GIVEN TEXT:
|---|
A day in the life of Transitional Housing support workers

Daisy & Hayley Transitional Housing COVID-19 v2

The second blog in our series of personal stories from the frontline during the COVID-19 crisis, comes from two of our resident support workers in Transitional Housing, Daisy Fellowes and Hayley Rootes, who have also made it onto the BBC in an article about ‘Unseen key workers’.

Our Transitional Housing in Hastings and Rother includes a mixture of properties from 2 bed flats to 9 bed houses that accommodate young people aged 18-35 who require low level support.  Support workers come alongside the young people to provide help with a range of topics, guiding them towards living independently so they can eventually move into their own accommodation.

Daisy and Hayley give us a little insight into what life is like working in this service in the midst of COVID-19:

“Just another day at work for YMCA Transitional Housing in Hastings and Rother. Oh wait… No, we are in a pandemic!

We’ve been asked by our manager to supply cleaning products to all properties, so we call round shops and suppliers, zero in stock again. But that’s not a problem as there is always a way. A brain wave from Daisy plus a load of empty bottles, a popular concentrated home cleaning product, a bunch of maths skills to work out the dilution and Hayley with the required COSSH (Control of Substances Hazardous to Health Regulations 2002 to ensure we are fully compliant) and we’ve solved it! Cleaning products supplied to all properties.

Lockdown? Don’t panic we’ve got this.

Hayley prints a list of residents for us to call to check they are ok. One team member is sent home due to isolation. It’s getting a bit more real now. While the emails load it’s time to turn on the phone and listen to voicemails. There’s an urgent safeguarding issue, a broken washing machine, and a fire alarm panel needing to be reset. Emails have loaded and there is now also a leak!
|---|
DATASET CONTENT:
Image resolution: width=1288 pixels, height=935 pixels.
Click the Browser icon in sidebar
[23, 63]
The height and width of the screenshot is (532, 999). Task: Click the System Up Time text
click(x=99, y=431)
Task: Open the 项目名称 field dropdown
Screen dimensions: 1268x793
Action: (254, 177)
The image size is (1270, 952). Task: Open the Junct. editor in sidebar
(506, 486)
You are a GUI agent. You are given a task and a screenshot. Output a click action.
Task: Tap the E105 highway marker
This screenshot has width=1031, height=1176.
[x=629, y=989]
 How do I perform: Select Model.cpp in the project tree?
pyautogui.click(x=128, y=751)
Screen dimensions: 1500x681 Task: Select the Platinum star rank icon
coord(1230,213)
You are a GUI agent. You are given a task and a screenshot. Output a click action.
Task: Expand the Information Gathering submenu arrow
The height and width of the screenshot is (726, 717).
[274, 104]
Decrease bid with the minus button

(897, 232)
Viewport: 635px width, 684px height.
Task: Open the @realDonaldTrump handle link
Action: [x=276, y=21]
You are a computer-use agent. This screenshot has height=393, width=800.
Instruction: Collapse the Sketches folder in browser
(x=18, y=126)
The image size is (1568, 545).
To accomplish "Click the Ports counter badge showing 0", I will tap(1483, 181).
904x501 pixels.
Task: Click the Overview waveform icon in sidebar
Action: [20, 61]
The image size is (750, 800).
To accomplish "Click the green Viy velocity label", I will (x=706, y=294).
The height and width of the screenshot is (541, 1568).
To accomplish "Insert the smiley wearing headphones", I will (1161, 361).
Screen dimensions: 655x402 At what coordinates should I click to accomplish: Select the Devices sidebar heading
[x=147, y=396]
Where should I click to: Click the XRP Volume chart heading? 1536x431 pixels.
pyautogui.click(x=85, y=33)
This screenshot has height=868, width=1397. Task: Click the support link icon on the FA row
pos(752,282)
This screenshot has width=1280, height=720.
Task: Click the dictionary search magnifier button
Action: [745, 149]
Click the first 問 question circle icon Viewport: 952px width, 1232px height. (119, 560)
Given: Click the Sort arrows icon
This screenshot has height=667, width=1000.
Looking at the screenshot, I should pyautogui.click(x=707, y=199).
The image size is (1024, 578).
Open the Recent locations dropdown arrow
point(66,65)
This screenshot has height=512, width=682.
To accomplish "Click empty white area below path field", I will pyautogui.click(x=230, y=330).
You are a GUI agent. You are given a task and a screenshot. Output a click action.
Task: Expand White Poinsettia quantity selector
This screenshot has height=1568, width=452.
|---|
REQUIRED TASKS:
1. According to the blog post, what age range of young people does the Transitional Housing in Hastings and Rother accommodate?
2. Turn the paragraph of the blog post beginning "Our Transitional Housing in Hastings and Rother" into a short bulleted list that keeps its main facts.
3. From the blog post, write out the stretch from "Our Transitional Housing" through "in a pandemic!".

PROBLEM SOLUTIONS:
1. Young people aged 18 to 35.

2.
- The properties range from 2-bed flats to 9-bed houses.
- They house young people aged 18–35 who need low-level support.
- Support workers help the residents with a range of topics.
- The goal is independent living, so residents can eventually move into their own accommodation.

3.
Our Transitional Housing in Hastings and Rother includes a mixture of properties from 2 bed flats to 9 bed houses that accommodate young people aged 18-35 who require low level support.  Support workers come alongside the young people to provide help with a range of topics, guiding them towards living independently so they can eventually move into their own accommodation.

Daisy and Hayley give us a little insight into what life is like working in this service in the midst of COVID-19:

“Just another day at work for YMCA Transitional Housing in Hastings and Rother. Oh wait… No, we are in a pandemic!